Так кому же предстоит менять убеждения, поступать по которым безнравственно? Как кому? Всем! Всем верующим и неверующим в Христа ли, Магомета или Будду… Всем и, наверное, без единого исключения. Но особенно тем, о ком сказано: «Социализм, коммунизм и атеизм – самые легкие три науки. Вбив себе их в голову, мальчишка считает уже себя мудрецом. Кроме того, поддаются эти науки легче всякой на популярное изложение» (24; 300).
А потому еще и еще вникнем, вживемся в мысль Достоевского, выношенную, выстраданную всей его жизнью, мысль, отчеканенную буквально за месяц до его смерти, а сейчас, как никогда, злободневную, точнее – злобовечную, так сказать:
«Нравственно только то, что совпадает с вашим чувством красоты и с идеалом, в котором вы ее воплощаете» (27, 57).
«Совесть без Бога есть ужас, она может заблудиться до самого безнравственного.
Недостаточно определять нравственность верностью своим убеждениям. Надо еще беспрерывно возбуждать в себе вопрос: верны ли мои убеждения? Проверка же их одна – Христос <…>
<…> Сожигающего еретиков я не могу признать нравственным человеком, ибо не признаю ваш тезис, что нравственность есть согласие с внутренними убеждениями. Это лишь честность (русский язык богат), но не нравственность. Нравственный образец и идеал есть у меня, дан, Христос. Спрашиваю: сжег ли бы он еретиков – нет. Ну так значит сжигание еретиков есть поступок безнравственный.
Совесть, совесть маркиза де Сада! – это нелепо» (27; 56).
Спрашиваю, не побоявшись прямоты и «нетонкости»: благословил бы Христос гонку вооружений? Благословил бы нацизм и коммунизм? Освятил бы освенцимы и гулаги? Призвал бы к гражданской войне, соединил бы христианство, православие с нацизмом, фашизмом? Нажал бы на «кнопку»?.. – Нет.
Ну так значит?..
Кажется: никогда не было такого хаоса и в России, и во всем мире, как сейчас. Кажется: никогда еще не было такого хаоса и вне и внутри нас. Кажется: никогда не было таких истошных криков о хаосе, о смуте. Но разве лучше было в «окаянные дни» 1917–1953 годов? Разве лучше было в те времена, о которых в Библии сказано: «Не стало милосердых на земле, нет правдивых между людьми: все строят ковы, чтобы проливать кровь: каждый ставит брату своему сеть. <…> Лучший из них – как терн и справедливый – хуже колючей изгороди…» (Книга пророка Михея, гл. 7; 2, 4).

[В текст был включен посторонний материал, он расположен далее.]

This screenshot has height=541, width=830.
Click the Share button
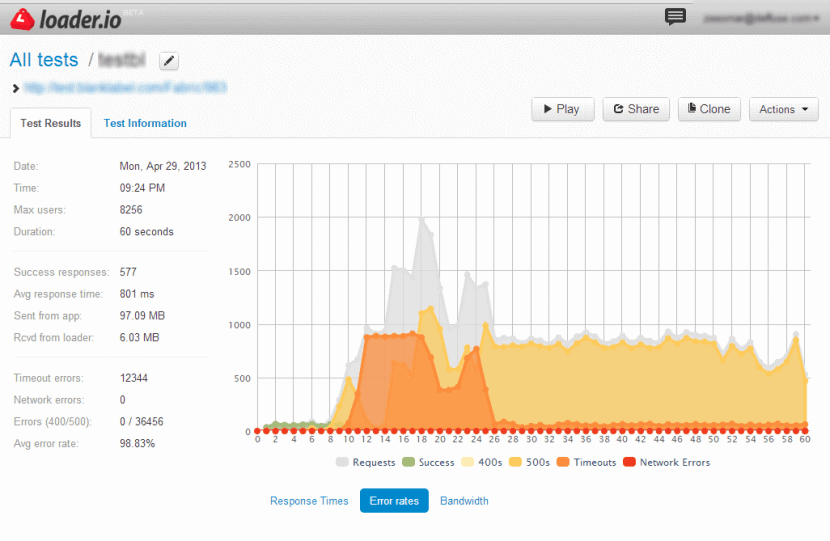click(635, 109)
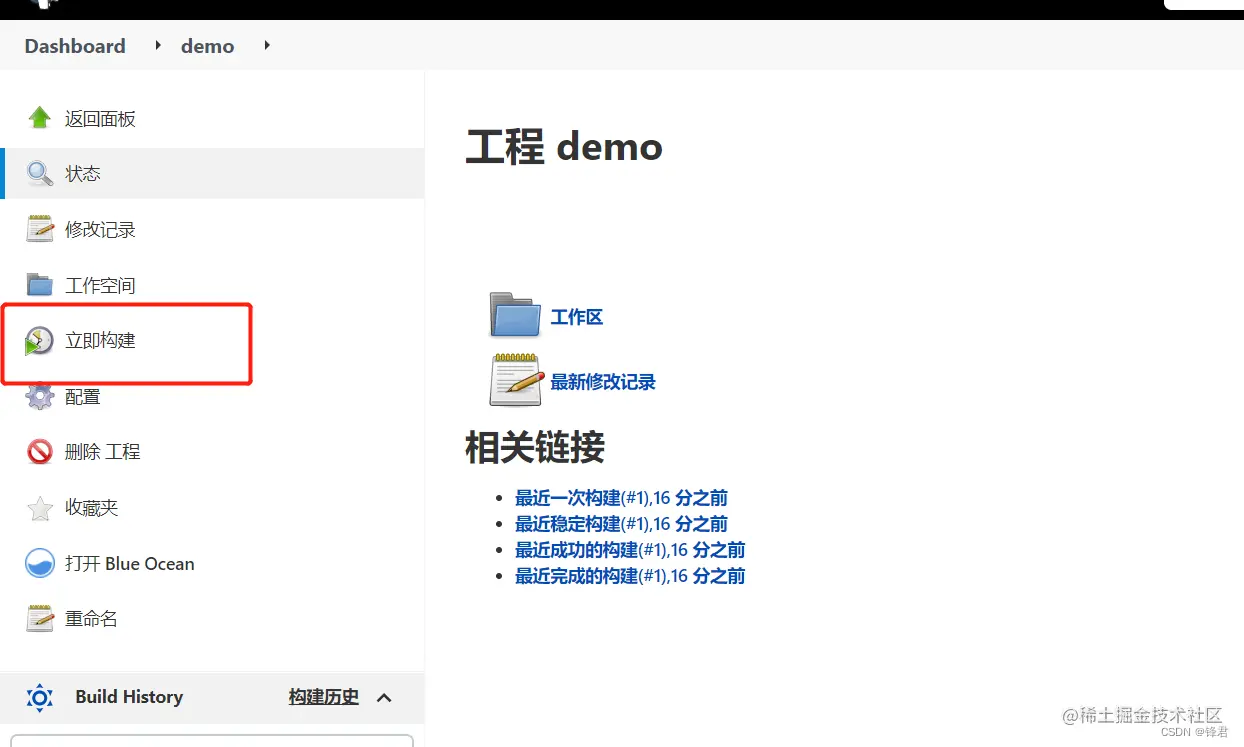Click the 工作空间 folder icon

pos(38,284)
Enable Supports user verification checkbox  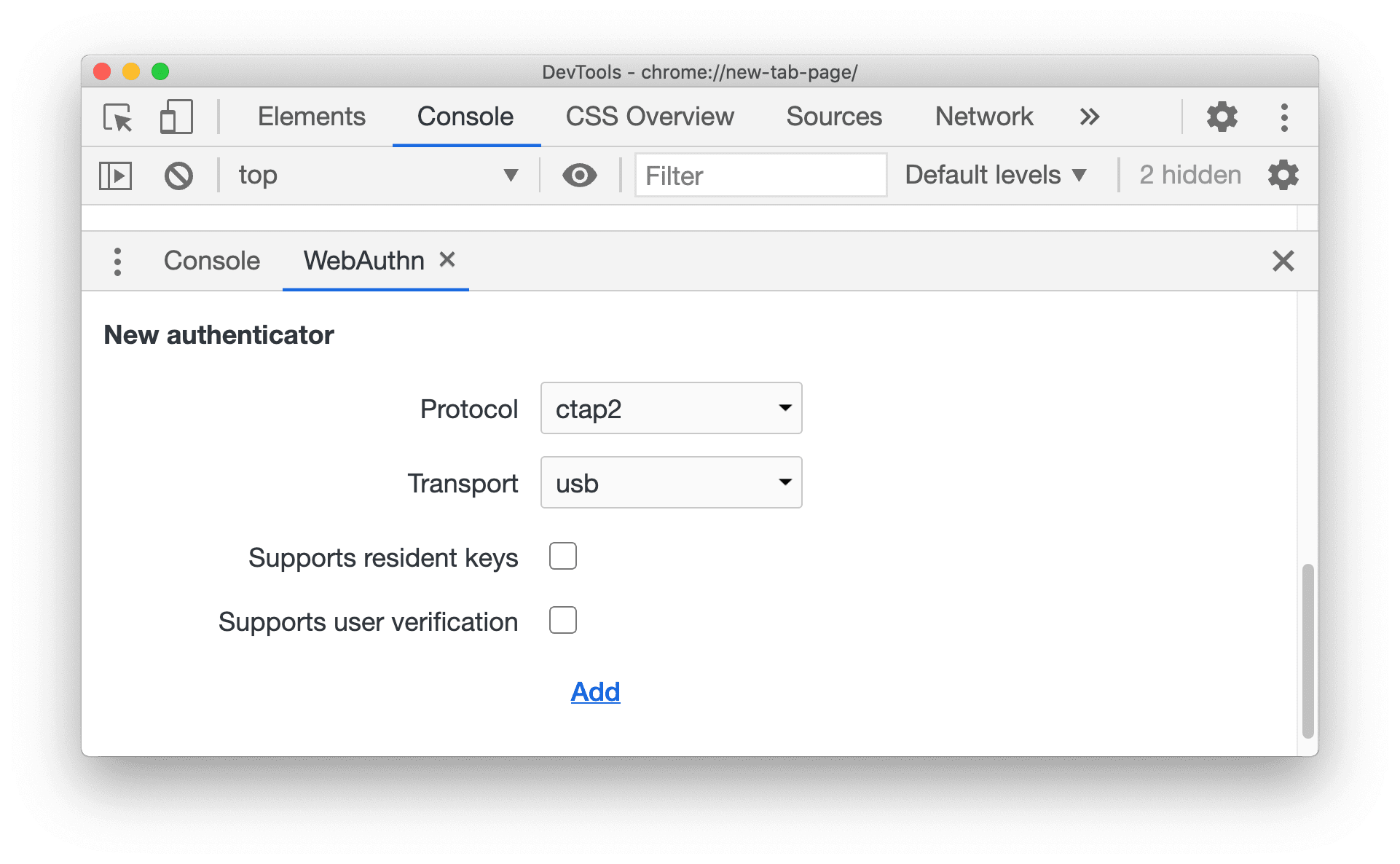563,620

И не упиваться должно сегодняшним хаосом, а укрепиться в убеждении: есть, есть незыблемые критерии, устойчивые ориентиры, есть надежные духовные компасы, еще более надежные, чем прежде. Это – вершины религии и культуры (или – культуры и религии). Мы слишком обращены «вниз», отсюда и паника. Но если обратиться «вверх», к этим вершинам, – то может, должно наступить мудрое спокойствие. Оно даровано нам давным-давно, так уж мы устроены, что можем прийти к нему только под угрозой своей гибели.